--- Source data ---
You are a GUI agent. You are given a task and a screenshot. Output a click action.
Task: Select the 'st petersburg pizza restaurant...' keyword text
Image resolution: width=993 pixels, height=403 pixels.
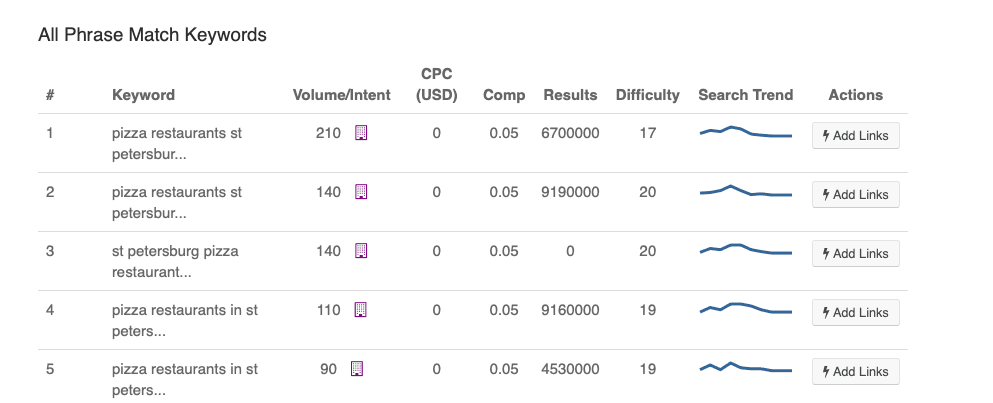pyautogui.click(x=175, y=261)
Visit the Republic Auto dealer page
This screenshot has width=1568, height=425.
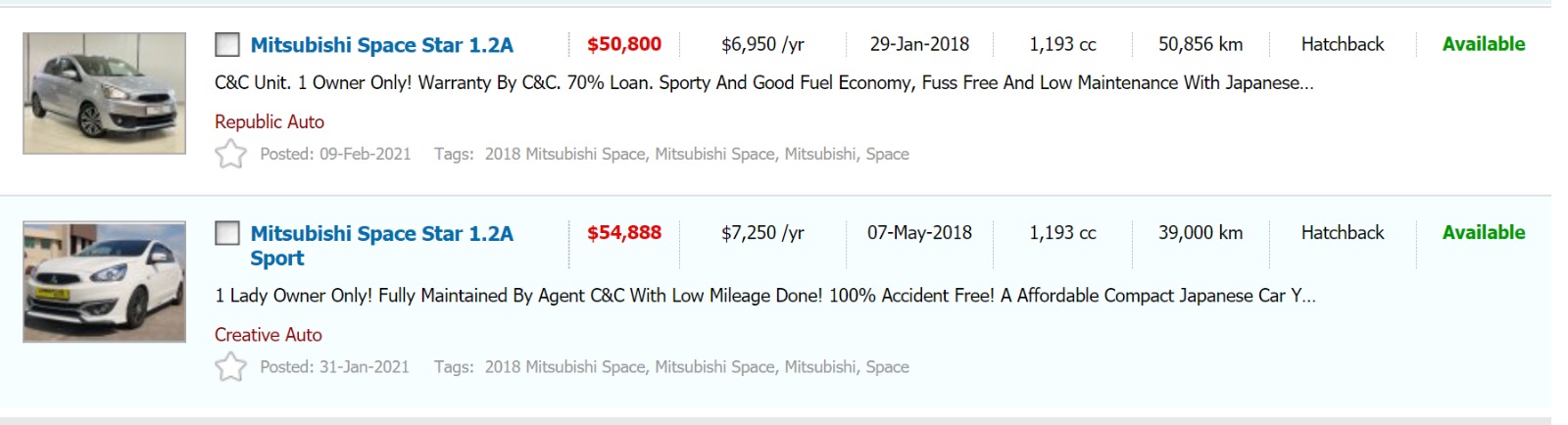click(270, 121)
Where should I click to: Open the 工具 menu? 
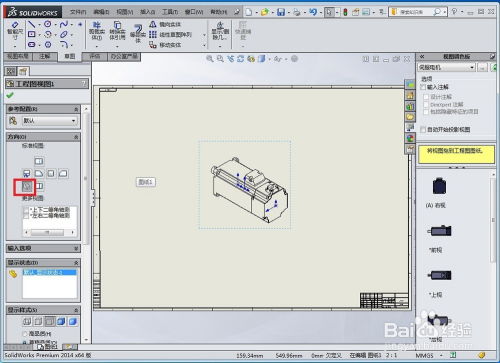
...
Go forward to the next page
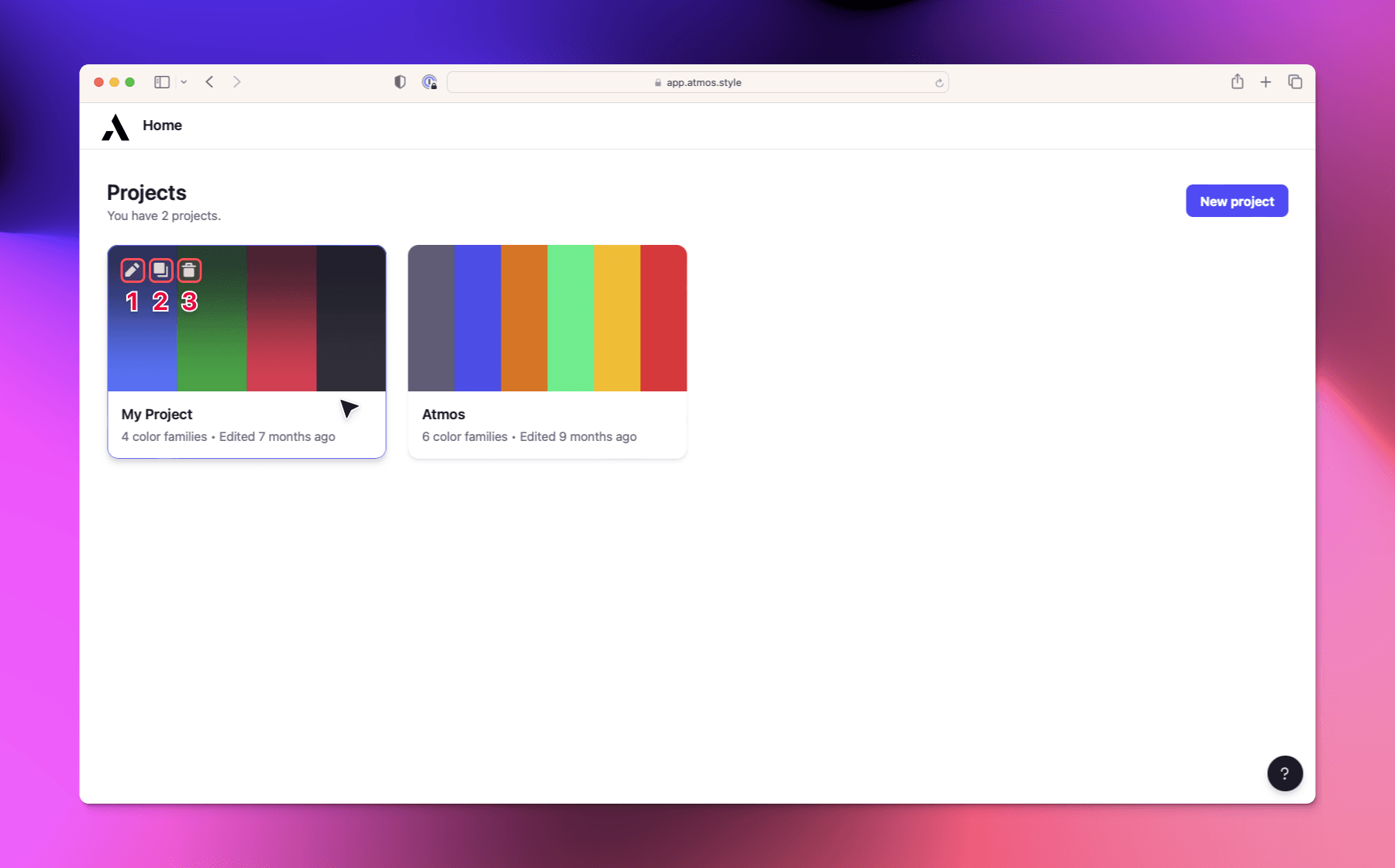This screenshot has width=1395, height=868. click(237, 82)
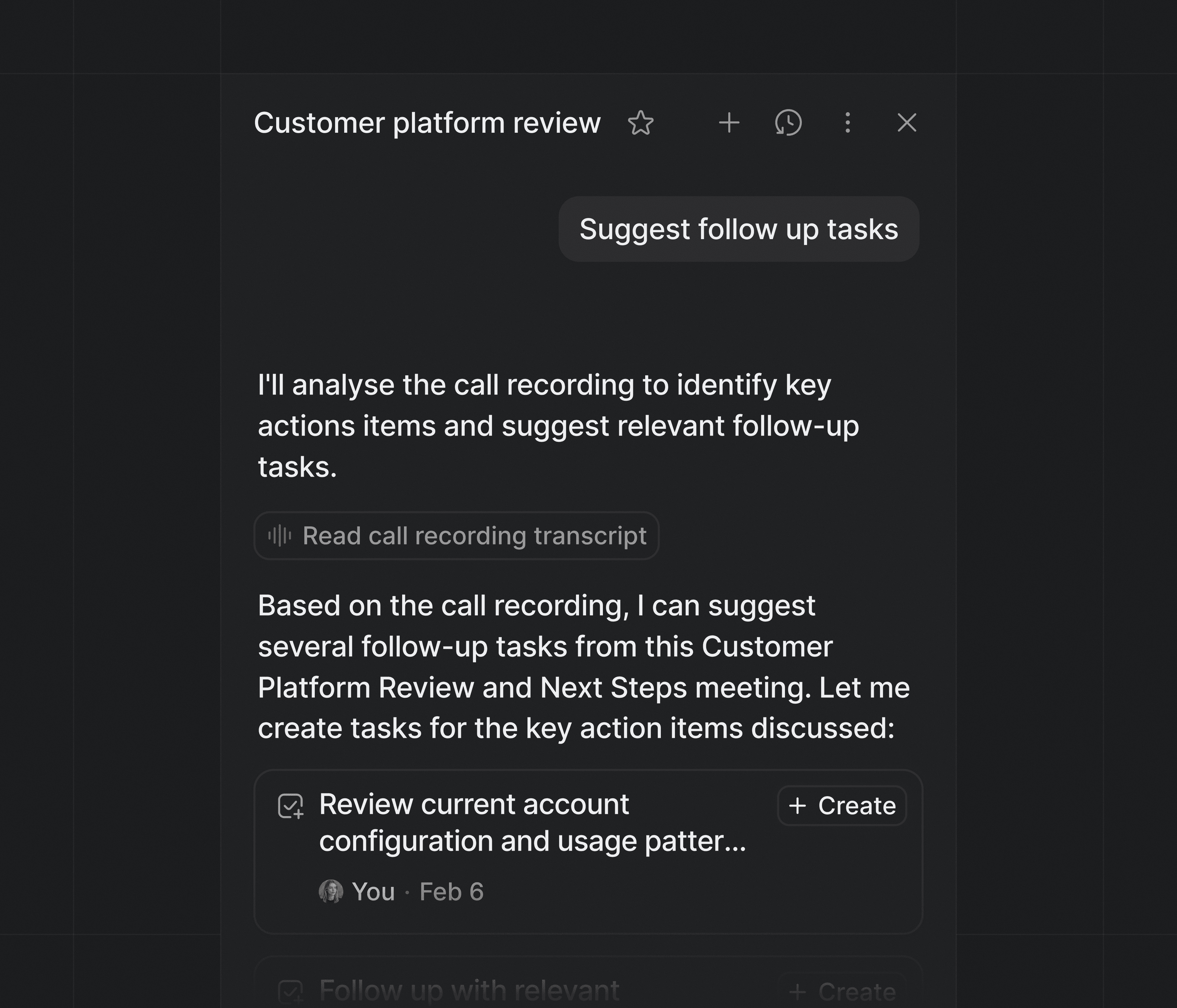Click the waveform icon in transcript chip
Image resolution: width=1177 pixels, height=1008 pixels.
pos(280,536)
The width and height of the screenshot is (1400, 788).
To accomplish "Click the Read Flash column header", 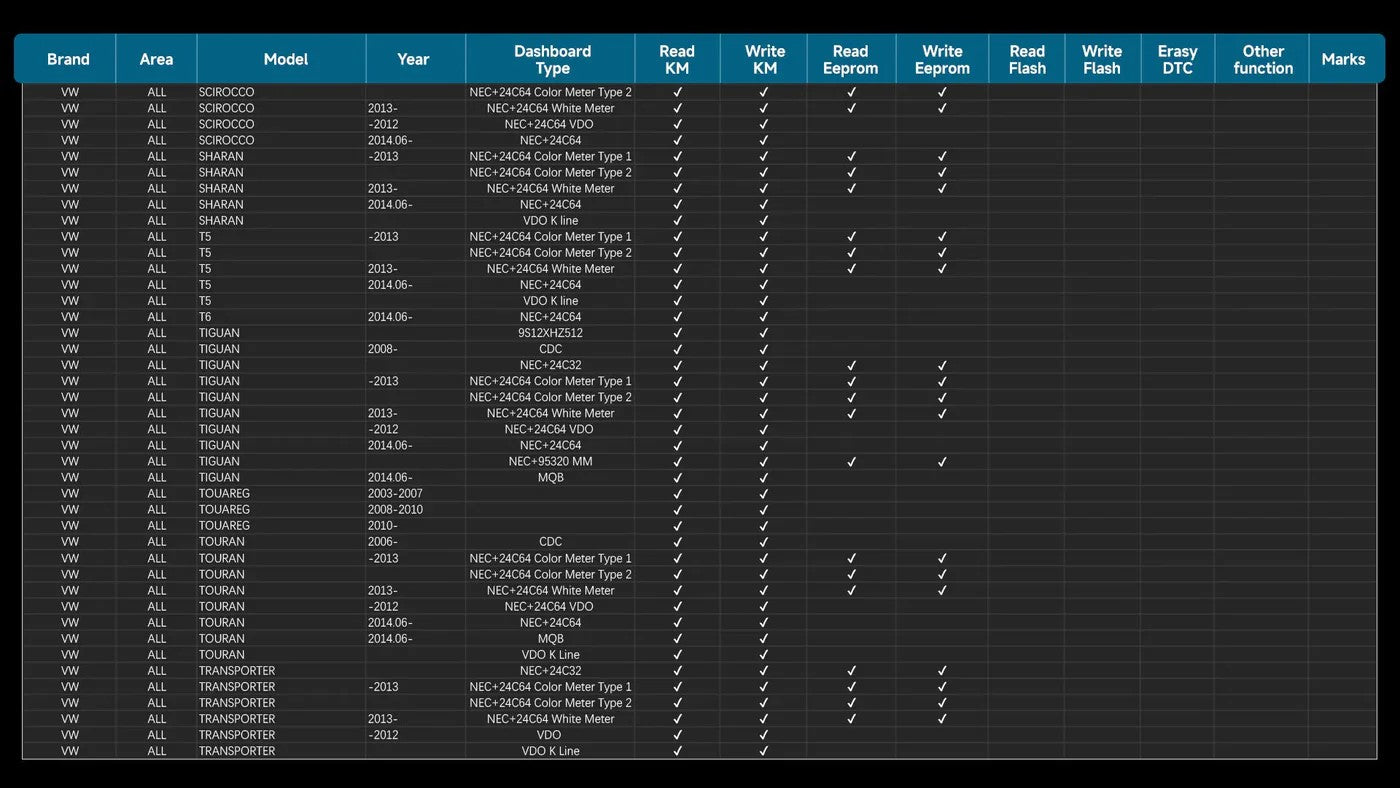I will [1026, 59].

--- Task prompt ---
Would you copy, word for word, only the lines above from the one containing "You are a GUI" through the one containing "Where should I click to: Open the 工具 menu?", both included, and please leave out the pictures?

--- Output for this exercise ---
You are a GUI agent. You are given a task and a screenshot. Output a click action.
Task: Select the 'st petersburg pizza restaurant...' keyword text
Image resolution: width=993 pixels, height=403 pixels.
pyautogui.click(x=175, y=261)
Visit the Republic Auto dealer page
This screenshot has width=1568, height=425.
click(270, 121)
Where should I click to: Open the 工具 menu? 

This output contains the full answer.